Sur Energy, la firma que liderará la inversión, es casi desconocida en el ámbito tecnológico. Su misión será montar la infraestructura energética y financiera para que el centro funcione. OpenAI, por su parte, se compromete a contratar parte sustancial de la capacidad de cómputo que el centro ofrecerá.
El trasfondo de esta movida es estratégico: la carrera global por la inteligencia artificial choca contra un cuello de botella técnico. Los grandes modelos como ChatGPT requieren una capacidad de procesamiento descomunal. Esa potencia —servida desde decenas de miles de chips que trabajan 24/7— solo puede garantizarse en nuevos centros de datos. Y no hay suficientes.
Energía, agua y Patagonia: ¿un combo riesgoso?
Tal como explica la periodista especializada en tecnopolítica Natalia Zuazo, la construcción de un centro de datos no solo demanda tecnología. Requiere grandes cantidades de agua y energía. Los chips que ejecutan las operaciones informáticas generan altas temperaturas, por lo que deben ser enfriados de forma constante. La solución habitual: sistemas de refrigeración alimentados por agua, en muchos casos extraída de ríos o lagos cercanos.
Por eso, la ubicación del proyecto —a la vera del río Limay y del embalse de Piedra del Águila— no es casual. Tampoco inocua. Las regiones patagónicas han vivido en los últimos años episodios de estrés hídrico y conflictos socioambientales, especialmente en zonas como Chubut, donde los lagos Musters y Colhué Huapi han experimentado una caída crítica de sus niveles.
Aunque las empresas suelen destacar que sus sistemas modernos usan «circuitos cerrados» para minimizar el consumo, la instalación de este tipo de infraestructuras en regiones delicadas siempre levanta alarmas. Y más aún cuando el acuerdo se anunció sin una evaluación ambiental previa pública ni detalles técnicos.
¿A quién beneficiará?
Otro punto bajo la lupa es el marco jurídico y económico que amparará la operación. El proyecto ingresará bajo el RIGI, el polémico régimen que otorga beneficios fiscales, cambiarios y aduaneros por 30 años a grandes inversiones extranjeras. Este esquema ha sido criticado por ceder soberanía económica y reducir al mínimo los márgenes de negociación del Estado argentino, que queda atado a condiciones estables sin poder revisar o reorientar los contratos en el futuro.
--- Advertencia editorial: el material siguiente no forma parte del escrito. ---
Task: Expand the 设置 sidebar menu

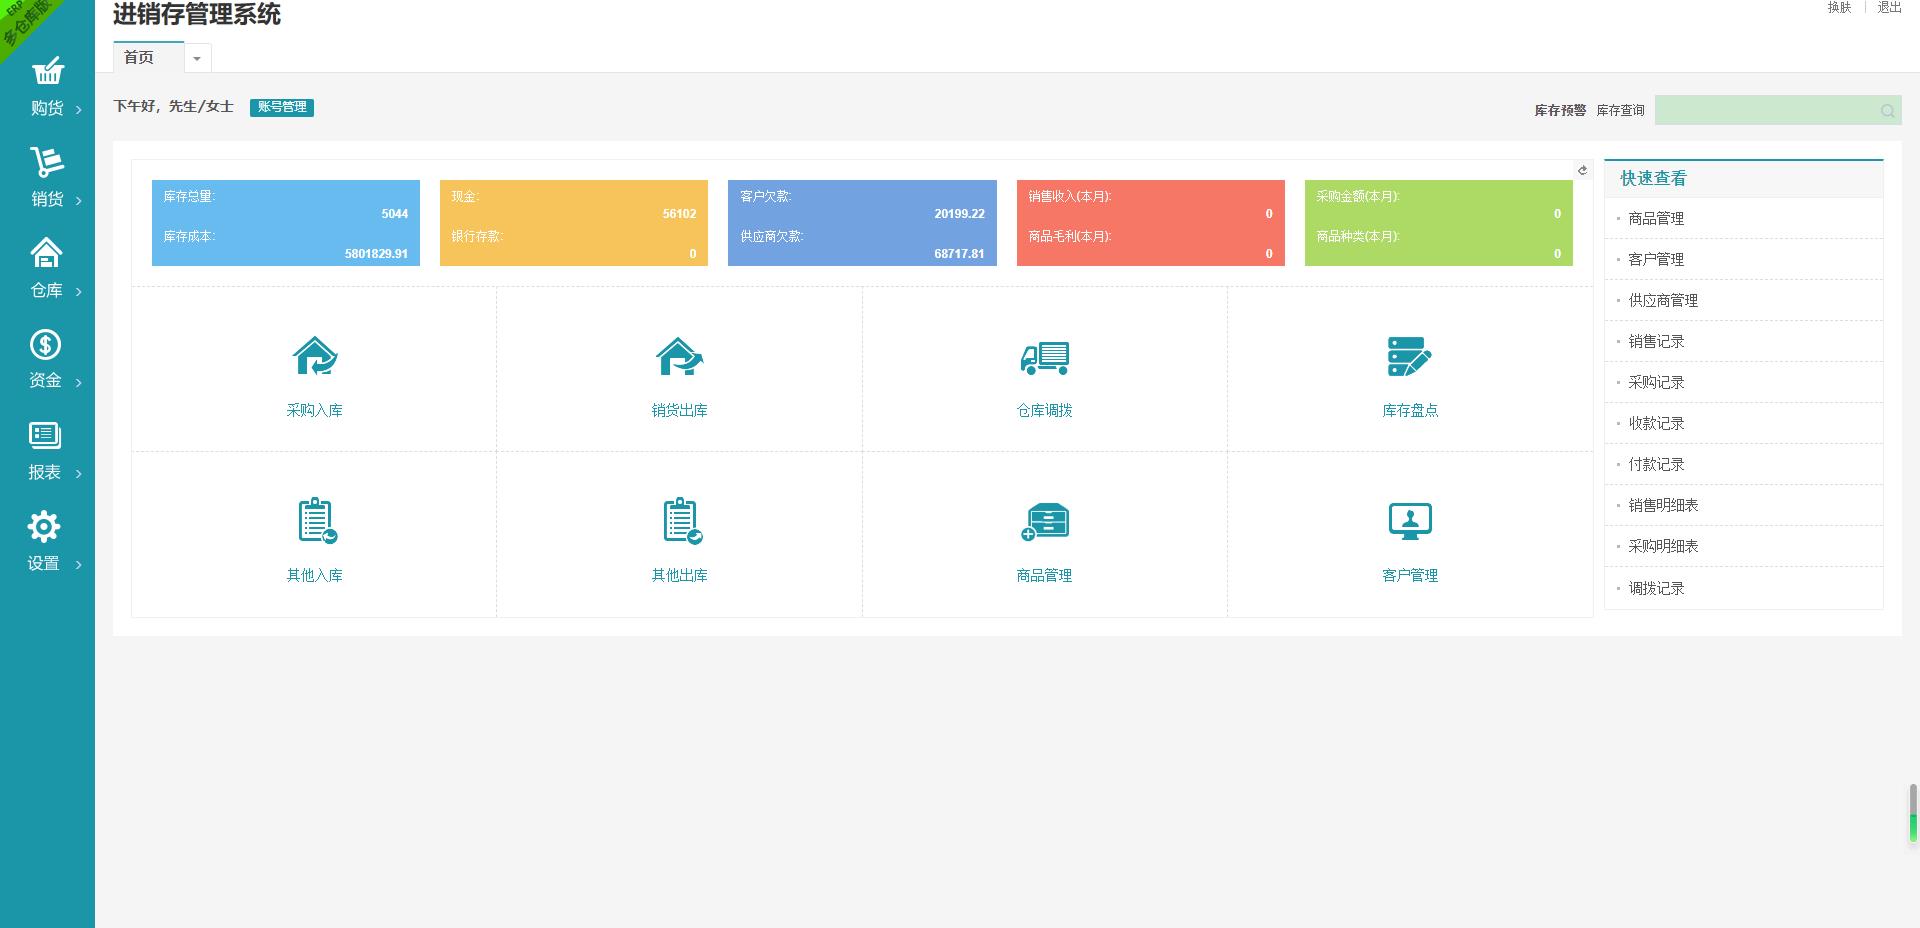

“Tenemos que preguntarnos si vamos a ser solo proveedores de materias primas —energía, agua, suelo— o si aspiramos a tener un rol en la cadena de valor de la inteligencia artificial”, plantea Zuazo. Y va más allá: “La clave no es solo que OpenAI venga a invertir, sino en qué condiciones y con qué impacto para el país”.
Oportunidad o postal colonial
Para los defensores del proyecto, el centro de datos representa una oportunidad inédita: acceso a la frontera tecnológica, generación de empleo especializado, infraestructura de última generación, y posicionamiento internacional. Para los críticos, en cambio, la instalación de estas “fábricas digitales” bajo esquemas hiperfavorables recuerda el viejo patrón extractivo: el capital y el conocimiento vienen de afuera. Argentina pone el agua, la energía y el silencio fiscal.
Por ahora, no hay estudio de impacto ambiental publicado, ni definiciones sobre tarifas, acceso a los recursos, licencias o eventuales condicionamientos tecnológicos. Tampoco está claro qué porcentaje de la capacidad de cómputo quedará disponible para universidades, científicos o desarrolladores argentinos.
La inversión de OpenAI puede marcar un antes y un después en la relación de Argentina con el mundo tecnológico. Pero ese hito dependerá no del monto anunciado, sino de las condiciones concretas del acuerdo, el control público sobre los recursos involucrados, y la visión estratégica que el país tenga sobre su rol en el mapa digital global.